▶ **Selected passage**:

Export DLF Metadata to Hive Metastore via Spark for Seamless Migration - Data Lake Formation

Data Lake Formation (DLF) provides a metadata export tool that copies DLF metadata to a Hive metastore. The tool runs as a Spark job on an E-MapReduce (EMR) cluster, uses DLF as the baseline, and syncs metadata to the target Hive metastore.

How it works: The tool compares DLF metadata against existing Hive metastore metadata, then writes DLF records to the Hive metastore (ApsaraDB RDS for MySQL). It does not delete DLF-side data. After export, both DLF and the Hive metastore contain the same metadata.

Limitations:

Cross-cluster metadata export is not supported when metadata locations are in Apsara File Storage for HDFS (HDFS). If metadata is stored in HDFS, the HDFS namespace for all database and table locations must match the namespace of the EMR cluster you are exporting to.
Metadata stored in Object Storage Service (OSS) does not have this restriction.

Prerequisites

Before you begin, make sure you have:

An EMR cluster with the Metastore service configured. The ApsaraDB RDS database used by the export tool must be the metadatabase configured for that Metastore service.
An ApsaraDB RDS database with metadata tables initialized. For initialization steps, see Configure a self-managed ApsaraDB RDS for MySQL database.
Read and write permissions on all DLF metadatabases and tables, including ListDatabase and ListTables. Configure these permissions on the Data Permissions page in the DLF console.

Step 1: Prepare a configuration file

Create a YAML configuration file and upload it to an OSS path.

▶ **Challenge**:
Reproduce the part of the page on exporting DLF metadata to a Hive metastore between "An ApsaraDB RDS" and "the DLF console.", inclusive, word for word. You won't need the listing after this text.

▶ **Extracted information**:
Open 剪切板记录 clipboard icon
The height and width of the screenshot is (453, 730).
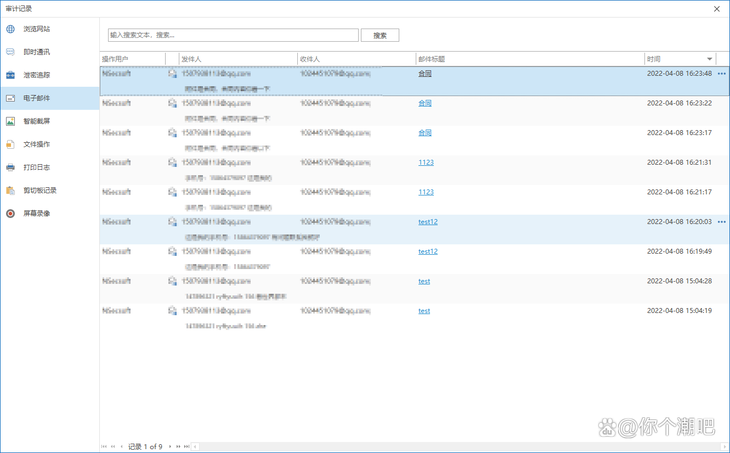point(10,191)
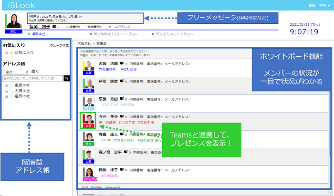The image size is (334, 196).
Task: Click the X icon before 福岡本社 location
Action: click(x=29, y=34)
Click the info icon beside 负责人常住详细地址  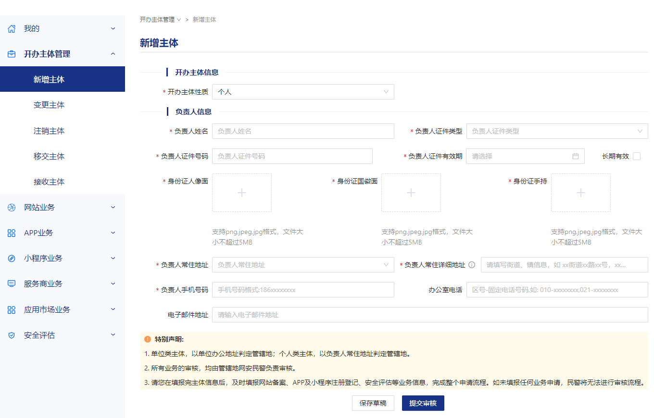pos(471,264)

▶ **Problem solution**:
An ApsaraDB RDS database with metadata tables initialized. For initialization steps, see Configure a self-managed ApsaraDB RDS for MySQL database.
Read and write permissions on all DLF metadatabases and tables, including ListDatabase and ListTables. Configure these permissions on the Data Permissions page in the DLF console.